Chomsky, "Bu konuda yazdım ve neden doğru olduğunu düşündüğümü açıkladım," diyor.

"Lenin sosyalist hareketin sağcı bir sapmasıydı ve öyle görülüyordu. Ana akım Marksistler tarafından da öyle görülüyordu. Ana akım Marksistlerin kim olduğunu unutuyoruz, çünkü onlar kaybetti."

Chomsky, Lenin'in kınadığı ve karşı çıktığı kişilere örnek olarak önde gelen Marksist entelektüeller Antonie Pannekoek ve Rosa Luxembourg gibi isimlere atıfta bulunmaktadır.

Chomsky'nin buradaki iddiası, Lenin'in komünist ve sosyalistlerin dayanışma ve kapitalist baskıdan kurtuluş ideallerine tam olarak katılmadığıdır.

Bunun yerine Chomsky, Lenin'in büyük bir ideolojik ve ekonomik projenin parçası olarak sosyalizmi insanlara zorla kabul ettirmenin gerici ve otoriter bir versiyonuna inandığını düşünmektedir.

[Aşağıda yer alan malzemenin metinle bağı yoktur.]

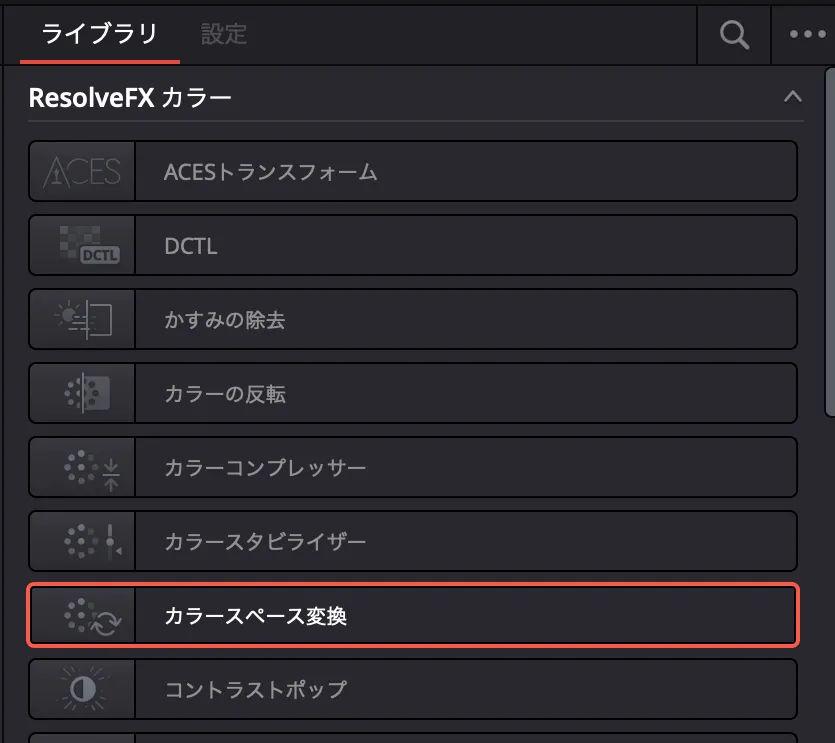
Task: Select the かすみの除去 effect label
Action: pyautogui.click(x=225, y=319)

Chomsky neden Leninizme karşı?

Chomsky'nin Leninizmle ilgili en büyük sorunu, Lenin'in dönemindeki ana akım Marksistlerle aynıdır: Leninizmin işçi hakları bayrağı altında gizlenmiş totaliter bir devletçilik olduğuna inanmaktadırlar.

Lenin'in hareketinin "oportünist bir öncülük" ile tanımlandığını düşünüyorlar.

Başka bir deyişle, Leninizm küçük bir elitin halk adına iktidarı ele geçirmesi ve toplumu istedikleri gibi şekillendirmesi fikriydi. Chomsky'ye göre, bunun sözde halkın iyiliği için olduğu gerçeği yalanın ortaya çıktığı yerdir, çünkü kale direkleri her zaman yer değiştirebilir.

Leninizmin bu güç dengesizliği ve halk hareketlerini manipüle etme arzusu, Chomsky'nin emperyalist, elitist bir zihniyetin devamı olarak sunduğu şeydir.

Soldan anlaşılan Marksizm, entelektüel bir öncüyle değil, kendiliğinden gelişen bir işçi hareketiyle ilgiliydi.

Bununla birlikte Marx, kapitalist ekonomik biçimlerden ve toplumdaki düzensiz, verimsiz sistemlerden kurtulmak için bazı yeniden eğitim ve zorlamaların gerekli olabileceği fikrini desteklemiştir.

Lenin, 1917 baharında Rusya'ya döndüğünde, temelde işçilerin üretimi kontrol ettiği komünist ideal ve özgürlükçü bir sosyalist modelle hemfikir görünüyordu.

Ancak Chomsky'ye göre, sonbaharda iktidarı ele geçirdikten sonra Lenin güç sarhoşu oldu. Bu noktada Lenin, fabrika konseylerini ve işçi haklarını ortadan kaldırarak devlet kontrolünü merkezileştirdi.

Lenin daha önce savunduğu özgürlük temelli modele bağlı kalmak yerine demir yumruğa geri döndü.

Chomsky'ye göre bu aslında onun gerçek pozisyonuydu ve Lenin'in solculuğa girmesi aslında sadece oportünizmdi.

Chomsky ve Lenin herhangi bir konuda hemfikir mi?

Chomsky, 17. yüzyıldan bu yana çoğu halk hareketinin doğası gereği "kendiliğinden, özgürlükçü ve sosyalist" olduğunu düşünmektedir.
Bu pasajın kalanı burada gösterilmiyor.